Dark Souls III: Ashes of Ariandel Review

FromSoftware have had a good track record with their downloadable offerings. Dark Souls 1, 2, and Bloodborne had extra content that expanded on the story of their respective universes, while offering a stiff challenge that only the most devout followers could truly appreciate.

Their first batch of extra content for Dark Souls III however, may be their weakest offering. Ashes of Ariandel checks all the boxes required for a tight and contained piece of downloadable content, but it doesn’t elevate itself passed that. The result is a relatively short quest into a gorgeously desolate world, without much stringing it together.

Starting the DLC requires a fair bit of investment. If like me you only had a new-game plus character at the start of the campaign, then it requires you replay a significant chunk of the original journey to access it. Even once you manage to step into the frigid tundra that you’ll call home for a handful of hours, you’ll need to be high level too. If you don’t have a near end-game character, then you won’t be prepared for what the DLC has to offer.

Ashes of Ariandel takes players to a snowy kingdom of the same name. Inhabited by your usual cast of laconic and gloomy characters, things aren’t as they seem. A nameless infestation is creeping through the land, rotting it from within. Throughout your quest there are enough dangling threads for you to pull at and piece together a picture about one of the series’ biggest question marks. These threads come in their usual forms: oblique item descriptions, inscrutable dialogue, and a consistent visual language.

That language is beautiful. Ariandel is as frigid a place as its occupants’ personalities. Sweeping icy vistas are populated with pitiful shambling avian creatures, their faces cracked and pocked, with too-little skin pulled over too-much bone. Bosses include intimate one-on-one duels, to heated multi-part encounters. Armour and weapon sets that can be uncovered range from the mundane, to the grotesque, mirroring the societal degradation tugging at the heart of Ariandel.

But despite all this, FromSoftware’s latest DLC offering stumbles when it comes to content. There just isn’t enough of it.

Your time inside the DLC will run anywhere from four-to-eight hours depending on your skill level. The encounters and level design adding beats to your romp aren’t particularly thought-provoking though; swarms of enemies that are more about memorising AI patterns, and beasts with particularly high hit-points. You’ll weave your way through buildings and swamps, but everything about the spaces is predictable, with enemies routinely tucked away behind corners or in the darkness above.

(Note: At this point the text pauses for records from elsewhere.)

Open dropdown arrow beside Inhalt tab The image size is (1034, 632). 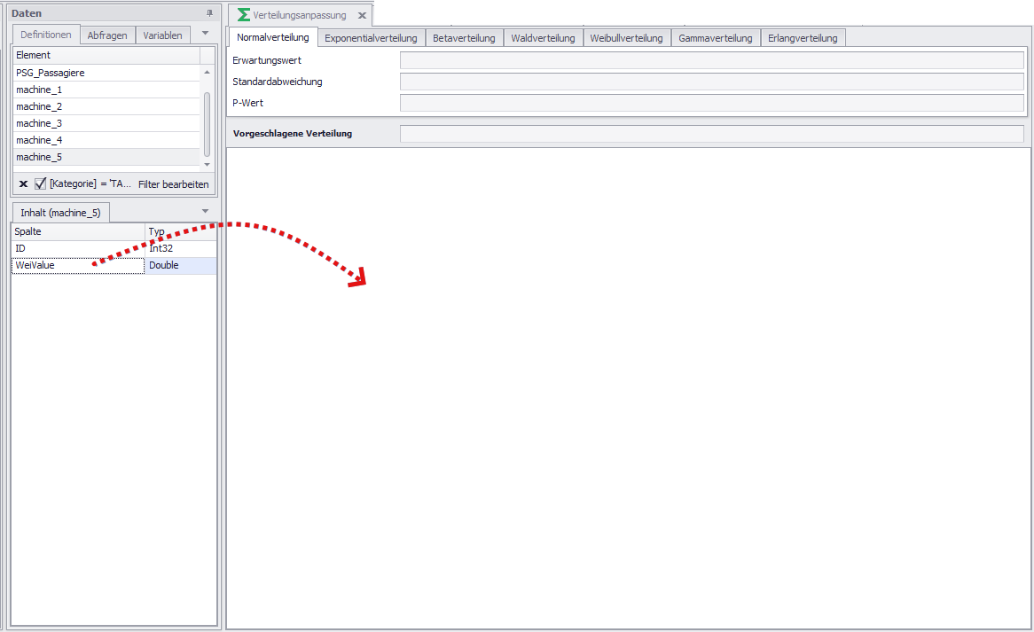(205, 211)
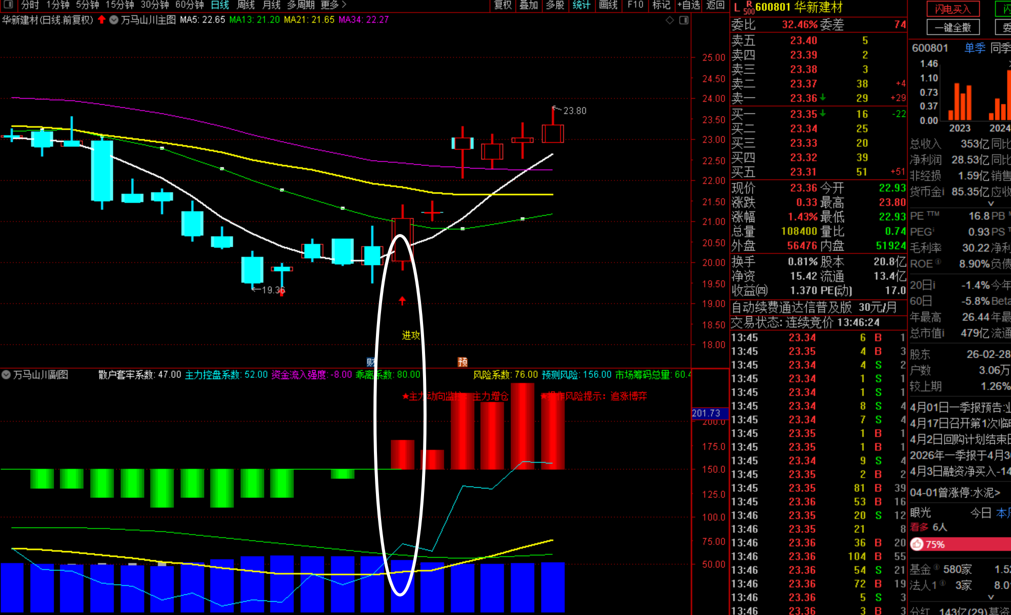This screenshot has width=1011, height=615.
Task: Click the red up arrow beside 华新建材 title
Action: click(102, 20)
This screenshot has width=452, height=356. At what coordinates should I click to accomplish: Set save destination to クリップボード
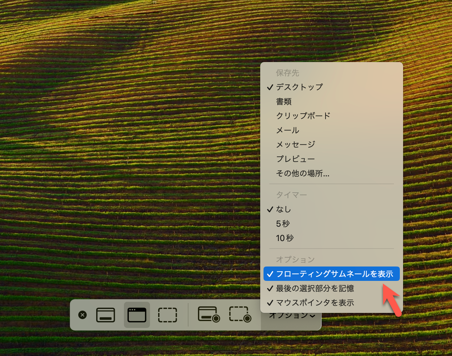[303, 116]
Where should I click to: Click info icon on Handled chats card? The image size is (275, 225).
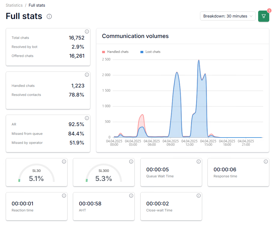click(x=87, y=75)
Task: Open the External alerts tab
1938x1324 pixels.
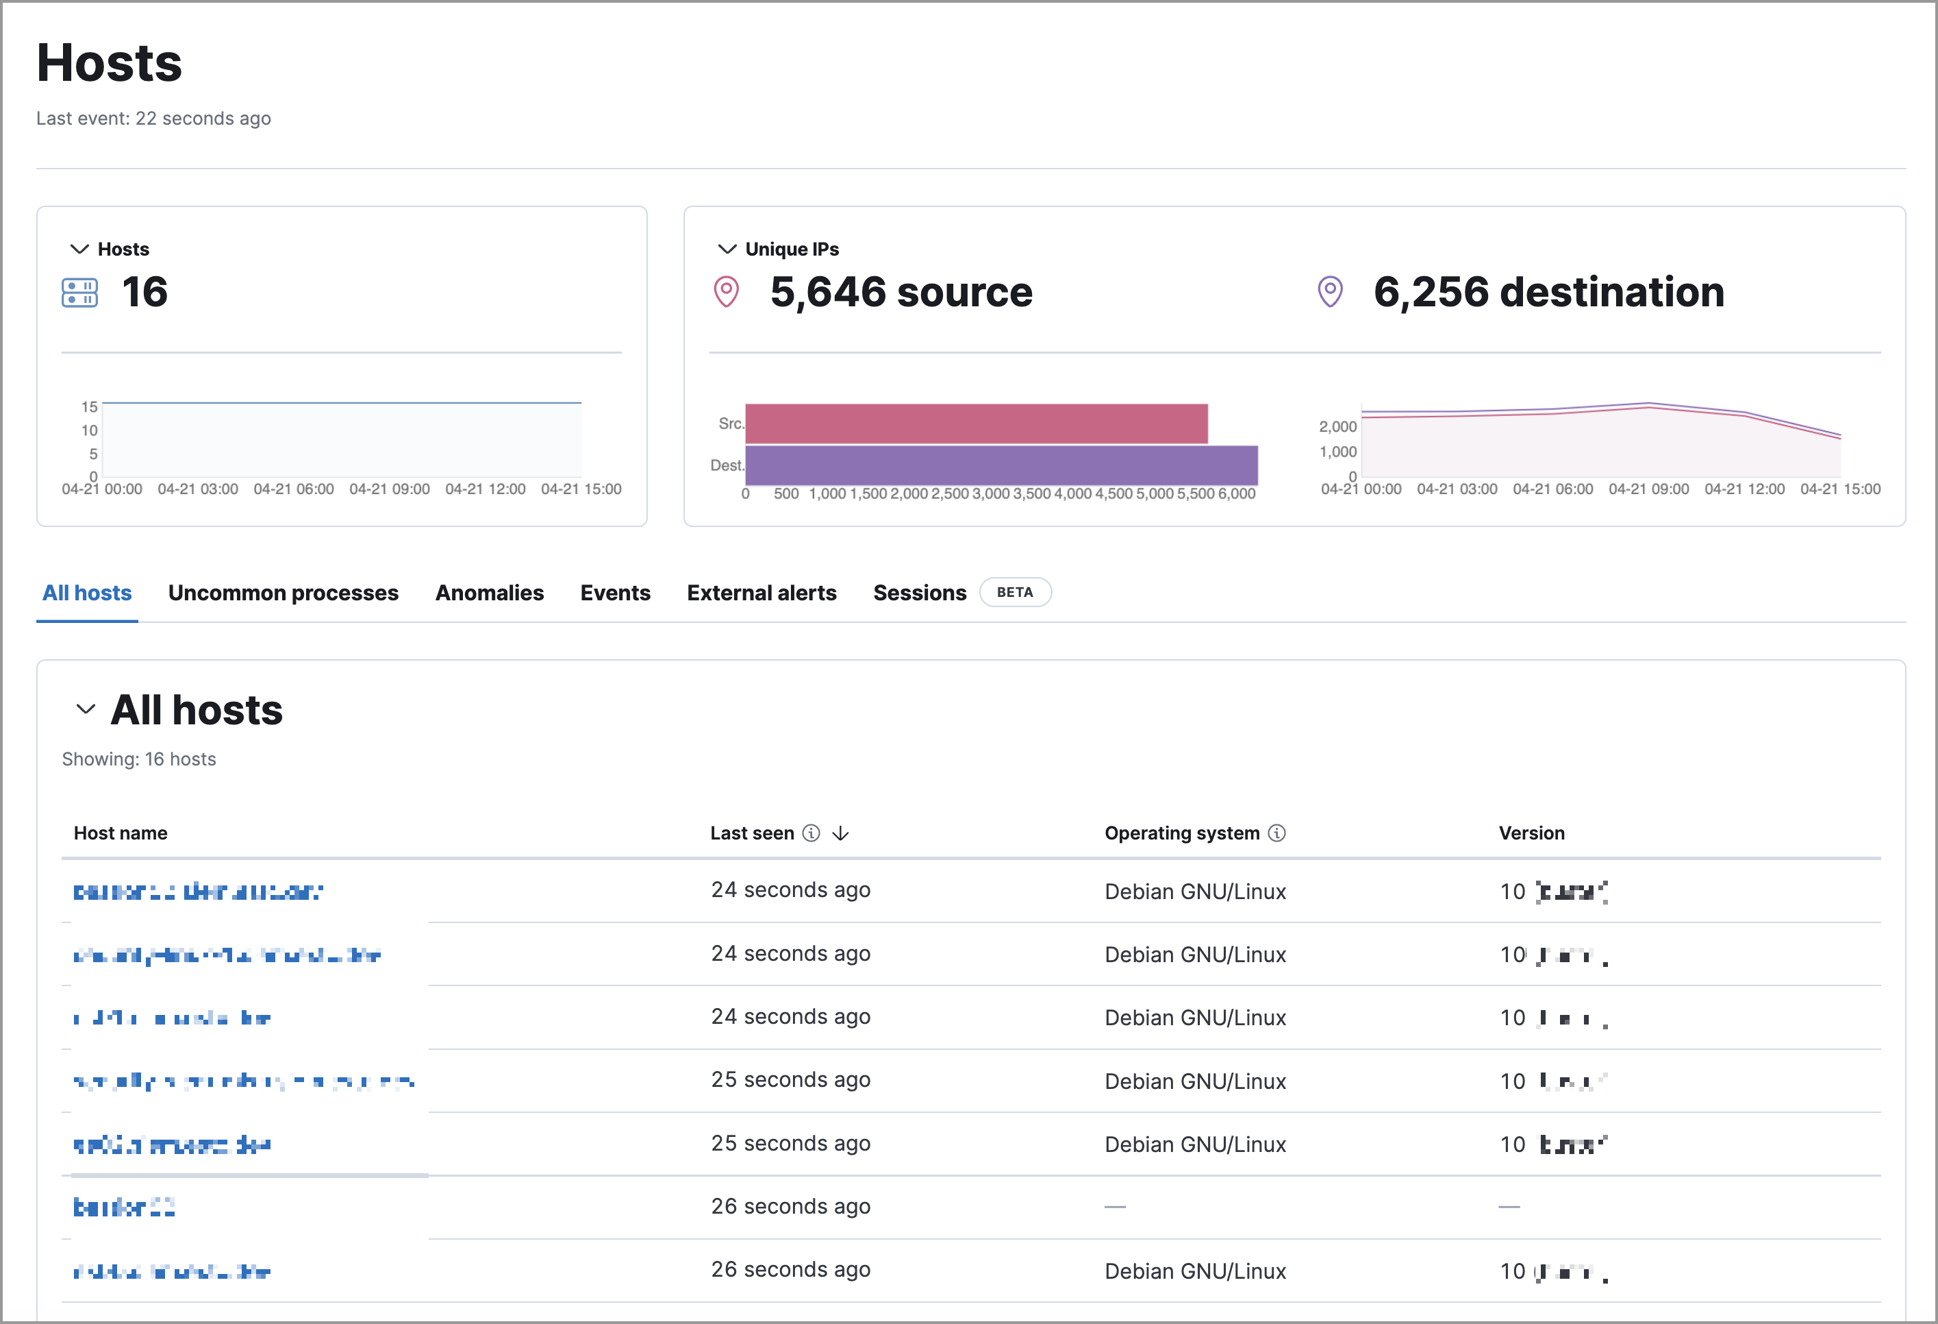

There are also only two bosses. The first is hidden, requiring a modest amount of searching before it can be found. The latter comes right at the end, and is a fitting pay-off for the otherwise lacklustre nature of the content before it. It’s a multi-part encounter, peppered with dialogue and storytelling throughout – and it may be one of my favourite boss fights in the series.

But once you’ve plumbed the depths of Ariandel, there’s very little reason to stick around. There’s a robust arena mode included, but unless you like player-versus-player battles against a user base that have been mastering the game’s intricacies since launch, it’s a meagre gesture. More than that, only one map is currently available – and it’s unclear if more will arrive as updates, or in the next DLC offering.

Ashes of Ariandel is a competent piece of downloadable content for Dark Souls III. It checks all the right boxes and makes all the right moves. It’s gorgeous, mysterious, but it’s also tame. While it does fill in the gaps around one of the series’ bigger question marks, no amount of mystique can hide the fact that there isn’t a lot on offer here.